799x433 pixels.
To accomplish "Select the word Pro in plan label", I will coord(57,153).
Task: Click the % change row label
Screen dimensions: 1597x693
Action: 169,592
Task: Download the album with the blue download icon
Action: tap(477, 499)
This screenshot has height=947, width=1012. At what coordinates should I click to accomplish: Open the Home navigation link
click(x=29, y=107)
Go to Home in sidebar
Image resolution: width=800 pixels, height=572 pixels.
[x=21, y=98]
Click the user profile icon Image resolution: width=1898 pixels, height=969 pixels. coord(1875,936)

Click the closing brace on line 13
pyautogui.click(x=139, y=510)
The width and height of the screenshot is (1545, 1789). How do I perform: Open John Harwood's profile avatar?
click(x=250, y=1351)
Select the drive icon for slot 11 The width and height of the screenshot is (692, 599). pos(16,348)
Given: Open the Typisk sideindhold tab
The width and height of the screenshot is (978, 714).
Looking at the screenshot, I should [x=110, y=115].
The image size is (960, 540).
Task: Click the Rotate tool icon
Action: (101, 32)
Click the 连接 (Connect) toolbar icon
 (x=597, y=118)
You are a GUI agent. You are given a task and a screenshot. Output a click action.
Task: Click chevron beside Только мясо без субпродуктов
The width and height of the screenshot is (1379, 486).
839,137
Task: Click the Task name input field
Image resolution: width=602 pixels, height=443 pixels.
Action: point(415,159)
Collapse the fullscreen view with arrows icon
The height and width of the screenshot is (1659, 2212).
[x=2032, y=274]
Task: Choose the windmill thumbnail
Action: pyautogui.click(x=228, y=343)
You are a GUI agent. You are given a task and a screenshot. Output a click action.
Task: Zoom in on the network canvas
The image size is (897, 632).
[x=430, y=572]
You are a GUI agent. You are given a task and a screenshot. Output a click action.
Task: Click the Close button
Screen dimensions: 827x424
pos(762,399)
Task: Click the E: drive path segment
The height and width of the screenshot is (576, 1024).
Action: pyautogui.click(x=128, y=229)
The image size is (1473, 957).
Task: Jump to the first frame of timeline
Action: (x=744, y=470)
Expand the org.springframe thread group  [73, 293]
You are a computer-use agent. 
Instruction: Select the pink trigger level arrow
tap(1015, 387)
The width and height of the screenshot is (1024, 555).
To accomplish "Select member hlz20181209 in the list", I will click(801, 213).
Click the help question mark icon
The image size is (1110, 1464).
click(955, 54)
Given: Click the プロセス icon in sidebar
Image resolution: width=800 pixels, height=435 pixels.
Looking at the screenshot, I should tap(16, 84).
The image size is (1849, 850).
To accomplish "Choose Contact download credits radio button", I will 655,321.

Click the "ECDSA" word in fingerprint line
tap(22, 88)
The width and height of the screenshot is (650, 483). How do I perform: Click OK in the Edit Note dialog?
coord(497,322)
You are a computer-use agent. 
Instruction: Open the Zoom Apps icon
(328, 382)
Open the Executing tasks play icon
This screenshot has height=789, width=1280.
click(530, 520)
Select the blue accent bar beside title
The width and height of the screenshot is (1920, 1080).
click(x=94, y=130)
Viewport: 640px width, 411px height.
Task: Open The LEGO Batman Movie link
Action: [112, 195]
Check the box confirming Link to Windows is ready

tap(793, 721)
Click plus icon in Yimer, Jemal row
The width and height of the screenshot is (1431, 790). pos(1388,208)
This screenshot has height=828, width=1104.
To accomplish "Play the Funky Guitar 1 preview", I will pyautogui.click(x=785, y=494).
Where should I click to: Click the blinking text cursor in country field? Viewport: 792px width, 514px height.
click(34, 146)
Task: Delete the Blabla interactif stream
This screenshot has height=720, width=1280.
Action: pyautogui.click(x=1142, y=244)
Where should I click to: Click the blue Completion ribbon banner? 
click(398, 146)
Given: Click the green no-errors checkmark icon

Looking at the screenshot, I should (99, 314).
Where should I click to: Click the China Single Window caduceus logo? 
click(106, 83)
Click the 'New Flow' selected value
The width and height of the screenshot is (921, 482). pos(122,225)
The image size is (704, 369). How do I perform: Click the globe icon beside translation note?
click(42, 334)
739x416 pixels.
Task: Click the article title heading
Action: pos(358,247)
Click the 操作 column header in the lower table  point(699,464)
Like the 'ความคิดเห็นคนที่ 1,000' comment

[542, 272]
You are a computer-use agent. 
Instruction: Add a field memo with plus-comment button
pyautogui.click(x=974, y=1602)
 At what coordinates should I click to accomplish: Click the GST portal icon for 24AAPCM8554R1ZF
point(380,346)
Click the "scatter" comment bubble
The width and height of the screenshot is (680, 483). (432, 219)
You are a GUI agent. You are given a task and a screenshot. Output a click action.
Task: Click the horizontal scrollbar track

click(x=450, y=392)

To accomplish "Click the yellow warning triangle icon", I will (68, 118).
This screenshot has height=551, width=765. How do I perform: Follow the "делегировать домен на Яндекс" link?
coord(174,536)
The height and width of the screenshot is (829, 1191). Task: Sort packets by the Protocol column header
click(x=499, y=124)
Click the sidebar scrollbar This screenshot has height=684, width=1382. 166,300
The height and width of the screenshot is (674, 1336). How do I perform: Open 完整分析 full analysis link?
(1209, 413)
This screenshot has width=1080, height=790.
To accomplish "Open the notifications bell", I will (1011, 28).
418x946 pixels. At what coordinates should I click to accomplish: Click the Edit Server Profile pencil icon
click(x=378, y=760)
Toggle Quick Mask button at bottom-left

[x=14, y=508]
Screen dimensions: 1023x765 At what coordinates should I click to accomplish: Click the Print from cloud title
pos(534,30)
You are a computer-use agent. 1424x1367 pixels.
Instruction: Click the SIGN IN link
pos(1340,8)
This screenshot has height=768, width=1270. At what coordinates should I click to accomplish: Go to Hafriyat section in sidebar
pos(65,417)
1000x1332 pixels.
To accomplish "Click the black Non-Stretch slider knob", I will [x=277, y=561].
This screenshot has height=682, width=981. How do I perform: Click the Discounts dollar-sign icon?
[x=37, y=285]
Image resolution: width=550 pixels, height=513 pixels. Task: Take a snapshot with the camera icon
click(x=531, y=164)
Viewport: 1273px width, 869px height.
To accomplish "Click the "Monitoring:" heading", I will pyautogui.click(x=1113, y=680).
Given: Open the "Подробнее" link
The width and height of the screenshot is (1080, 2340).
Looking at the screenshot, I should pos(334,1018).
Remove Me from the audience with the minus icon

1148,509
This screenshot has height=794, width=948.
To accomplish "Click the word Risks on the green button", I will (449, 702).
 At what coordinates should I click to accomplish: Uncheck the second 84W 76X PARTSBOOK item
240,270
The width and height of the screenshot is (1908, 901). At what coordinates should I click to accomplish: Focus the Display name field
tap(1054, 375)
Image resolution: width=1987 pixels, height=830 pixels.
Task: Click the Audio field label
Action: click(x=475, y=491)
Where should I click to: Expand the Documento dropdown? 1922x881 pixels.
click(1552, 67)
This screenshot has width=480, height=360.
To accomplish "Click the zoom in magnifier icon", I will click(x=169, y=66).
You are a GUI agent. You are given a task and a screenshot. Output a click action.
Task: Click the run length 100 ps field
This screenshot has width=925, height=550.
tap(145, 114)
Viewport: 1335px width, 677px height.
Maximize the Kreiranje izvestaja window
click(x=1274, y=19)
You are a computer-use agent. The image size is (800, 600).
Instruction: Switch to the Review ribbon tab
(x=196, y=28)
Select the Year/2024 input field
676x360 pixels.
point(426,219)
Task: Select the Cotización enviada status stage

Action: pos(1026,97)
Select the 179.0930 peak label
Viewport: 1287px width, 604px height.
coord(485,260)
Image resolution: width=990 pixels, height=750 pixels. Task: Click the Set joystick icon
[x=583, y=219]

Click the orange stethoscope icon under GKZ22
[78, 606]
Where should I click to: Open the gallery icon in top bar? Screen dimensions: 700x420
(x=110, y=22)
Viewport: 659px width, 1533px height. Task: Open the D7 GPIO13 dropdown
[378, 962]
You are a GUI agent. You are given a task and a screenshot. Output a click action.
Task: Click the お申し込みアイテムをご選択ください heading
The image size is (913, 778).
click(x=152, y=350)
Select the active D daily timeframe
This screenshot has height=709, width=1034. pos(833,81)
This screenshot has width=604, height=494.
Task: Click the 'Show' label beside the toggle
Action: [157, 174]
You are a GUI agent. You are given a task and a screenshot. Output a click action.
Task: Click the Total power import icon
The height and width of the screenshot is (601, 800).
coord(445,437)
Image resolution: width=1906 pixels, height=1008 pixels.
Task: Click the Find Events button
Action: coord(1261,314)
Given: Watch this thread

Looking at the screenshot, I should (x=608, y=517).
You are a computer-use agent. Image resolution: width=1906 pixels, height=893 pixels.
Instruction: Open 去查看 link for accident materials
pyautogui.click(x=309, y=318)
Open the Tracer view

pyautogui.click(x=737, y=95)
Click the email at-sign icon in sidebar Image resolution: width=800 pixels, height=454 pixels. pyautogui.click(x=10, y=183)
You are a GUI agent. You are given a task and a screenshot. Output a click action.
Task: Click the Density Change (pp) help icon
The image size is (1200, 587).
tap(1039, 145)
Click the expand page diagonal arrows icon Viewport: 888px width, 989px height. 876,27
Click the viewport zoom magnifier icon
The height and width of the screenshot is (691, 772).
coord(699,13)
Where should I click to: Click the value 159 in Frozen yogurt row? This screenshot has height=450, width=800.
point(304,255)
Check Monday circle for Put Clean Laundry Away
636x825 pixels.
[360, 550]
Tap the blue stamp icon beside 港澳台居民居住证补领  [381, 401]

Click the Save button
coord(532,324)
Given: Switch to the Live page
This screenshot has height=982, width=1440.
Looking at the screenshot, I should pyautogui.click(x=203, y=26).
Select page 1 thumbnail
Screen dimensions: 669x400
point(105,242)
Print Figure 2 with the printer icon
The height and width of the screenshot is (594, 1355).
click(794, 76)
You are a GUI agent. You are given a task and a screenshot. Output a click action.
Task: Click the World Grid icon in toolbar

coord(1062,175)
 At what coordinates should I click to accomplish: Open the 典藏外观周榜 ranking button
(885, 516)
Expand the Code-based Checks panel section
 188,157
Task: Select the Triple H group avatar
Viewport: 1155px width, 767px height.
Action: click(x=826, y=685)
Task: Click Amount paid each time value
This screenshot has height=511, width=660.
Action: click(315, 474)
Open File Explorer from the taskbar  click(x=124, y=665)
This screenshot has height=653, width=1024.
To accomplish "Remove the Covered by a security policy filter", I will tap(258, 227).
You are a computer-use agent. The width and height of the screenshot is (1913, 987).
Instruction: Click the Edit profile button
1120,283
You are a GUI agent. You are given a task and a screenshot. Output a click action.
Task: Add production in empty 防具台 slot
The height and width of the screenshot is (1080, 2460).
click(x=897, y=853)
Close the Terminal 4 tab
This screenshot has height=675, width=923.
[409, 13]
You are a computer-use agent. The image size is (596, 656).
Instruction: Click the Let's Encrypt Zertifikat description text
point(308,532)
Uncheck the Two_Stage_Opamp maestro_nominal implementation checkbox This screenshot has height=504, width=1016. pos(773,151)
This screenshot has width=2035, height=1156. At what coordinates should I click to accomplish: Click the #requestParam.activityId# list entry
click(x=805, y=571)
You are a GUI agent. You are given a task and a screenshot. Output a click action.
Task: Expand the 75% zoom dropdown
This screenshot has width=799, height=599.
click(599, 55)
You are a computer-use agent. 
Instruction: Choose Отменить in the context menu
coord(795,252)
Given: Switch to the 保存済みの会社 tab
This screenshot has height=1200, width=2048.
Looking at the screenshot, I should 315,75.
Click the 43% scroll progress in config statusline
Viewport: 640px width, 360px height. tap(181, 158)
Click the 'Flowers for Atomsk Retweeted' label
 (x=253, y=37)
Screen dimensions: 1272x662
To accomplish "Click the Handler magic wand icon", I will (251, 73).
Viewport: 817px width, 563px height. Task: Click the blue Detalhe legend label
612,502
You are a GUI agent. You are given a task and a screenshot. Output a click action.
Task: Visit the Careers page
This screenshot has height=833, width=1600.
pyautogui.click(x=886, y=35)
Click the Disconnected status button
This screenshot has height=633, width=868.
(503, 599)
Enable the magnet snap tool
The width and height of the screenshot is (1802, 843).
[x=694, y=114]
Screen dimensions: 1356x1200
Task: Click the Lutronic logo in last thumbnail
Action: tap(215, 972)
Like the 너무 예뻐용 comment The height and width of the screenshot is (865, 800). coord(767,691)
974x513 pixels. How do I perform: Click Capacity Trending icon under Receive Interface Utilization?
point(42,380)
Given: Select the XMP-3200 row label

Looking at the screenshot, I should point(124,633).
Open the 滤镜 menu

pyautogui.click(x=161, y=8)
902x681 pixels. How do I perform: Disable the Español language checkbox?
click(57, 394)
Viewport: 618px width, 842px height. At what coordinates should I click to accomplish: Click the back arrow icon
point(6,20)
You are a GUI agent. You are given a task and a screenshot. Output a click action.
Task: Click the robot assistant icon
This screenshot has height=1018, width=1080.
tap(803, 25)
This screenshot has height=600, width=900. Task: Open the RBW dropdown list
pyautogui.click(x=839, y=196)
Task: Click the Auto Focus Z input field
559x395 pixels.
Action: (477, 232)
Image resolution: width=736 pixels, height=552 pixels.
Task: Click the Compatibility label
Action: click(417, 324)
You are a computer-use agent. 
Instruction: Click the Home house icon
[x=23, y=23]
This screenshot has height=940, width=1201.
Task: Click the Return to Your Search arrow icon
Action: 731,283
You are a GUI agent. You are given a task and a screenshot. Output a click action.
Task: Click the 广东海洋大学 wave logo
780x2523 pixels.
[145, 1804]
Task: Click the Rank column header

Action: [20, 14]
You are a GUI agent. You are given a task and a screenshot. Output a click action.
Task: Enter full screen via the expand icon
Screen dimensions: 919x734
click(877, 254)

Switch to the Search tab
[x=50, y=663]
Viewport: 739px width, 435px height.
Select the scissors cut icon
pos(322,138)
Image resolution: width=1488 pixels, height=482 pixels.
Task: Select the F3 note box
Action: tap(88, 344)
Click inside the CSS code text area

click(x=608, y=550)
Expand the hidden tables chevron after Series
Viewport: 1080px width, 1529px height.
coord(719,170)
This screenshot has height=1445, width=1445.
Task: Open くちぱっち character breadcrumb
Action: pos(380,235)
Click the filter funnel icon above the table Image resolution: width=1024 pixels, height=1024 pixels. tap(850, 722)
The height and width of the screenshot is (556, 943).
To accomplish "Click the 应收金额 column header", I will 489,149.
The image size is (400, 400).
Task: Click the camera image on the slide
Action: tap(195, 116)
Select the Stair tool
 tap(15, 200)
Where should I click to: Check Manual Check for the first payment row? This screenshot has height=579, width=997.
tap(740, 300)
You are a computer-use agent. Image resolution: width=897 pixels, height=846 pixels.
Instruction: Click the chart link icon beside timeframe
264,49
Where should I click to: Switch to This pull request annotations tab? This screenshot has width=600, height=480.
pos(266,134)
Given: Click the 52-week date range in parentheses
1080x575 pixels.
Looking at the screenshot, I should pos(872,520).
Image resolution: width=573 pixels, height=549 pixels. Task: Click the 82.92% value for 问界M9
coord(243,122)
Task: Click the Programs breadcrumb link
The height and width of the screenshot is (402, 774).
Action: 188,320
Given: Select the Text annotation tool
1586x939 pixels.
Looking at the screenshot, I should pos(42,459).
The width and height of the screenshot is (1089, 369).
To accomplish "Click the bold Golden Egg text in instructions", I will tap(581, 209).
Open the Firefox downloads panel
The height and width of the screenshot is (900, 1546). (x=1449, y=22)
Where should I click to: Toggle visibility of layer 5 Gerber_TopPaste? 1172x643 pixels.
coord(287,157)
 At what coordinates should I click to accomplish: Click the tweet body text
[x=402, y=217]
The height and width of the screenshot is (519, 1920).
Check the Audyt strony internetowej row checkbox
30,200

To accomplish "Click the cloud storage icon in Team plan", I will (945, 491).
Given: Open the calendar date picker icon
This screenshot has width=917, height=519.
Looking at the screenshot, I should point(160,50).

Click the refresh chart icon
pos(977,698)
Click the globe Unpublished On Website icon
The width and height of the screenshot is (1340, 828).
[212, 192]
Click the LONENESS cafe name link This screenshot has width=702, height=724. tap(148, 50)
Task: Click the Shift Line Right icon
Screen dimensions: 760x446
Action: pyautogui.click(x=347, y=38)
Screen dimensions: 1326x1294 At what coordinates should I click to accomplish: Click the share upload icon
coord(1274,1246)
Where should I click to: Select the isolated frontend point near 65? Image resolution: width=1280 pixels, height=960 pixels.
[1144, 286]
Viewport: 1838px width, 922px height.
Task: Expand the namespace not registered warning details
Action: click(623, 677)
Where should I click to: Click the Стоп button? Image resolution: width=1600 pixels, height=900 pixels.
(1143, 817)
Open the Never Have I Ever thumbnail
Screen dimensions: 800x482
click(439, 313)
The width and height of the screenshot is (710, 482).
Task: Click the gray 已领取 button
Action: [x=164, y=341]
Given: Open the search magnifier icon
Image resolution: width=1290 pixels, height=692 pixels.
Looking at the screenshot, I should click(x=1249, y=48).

# # # # #

ACTION ITEM =>
Please count how many lines of the listing include the word "help", giving the number by itself.

WORKED SOLUTION =>
2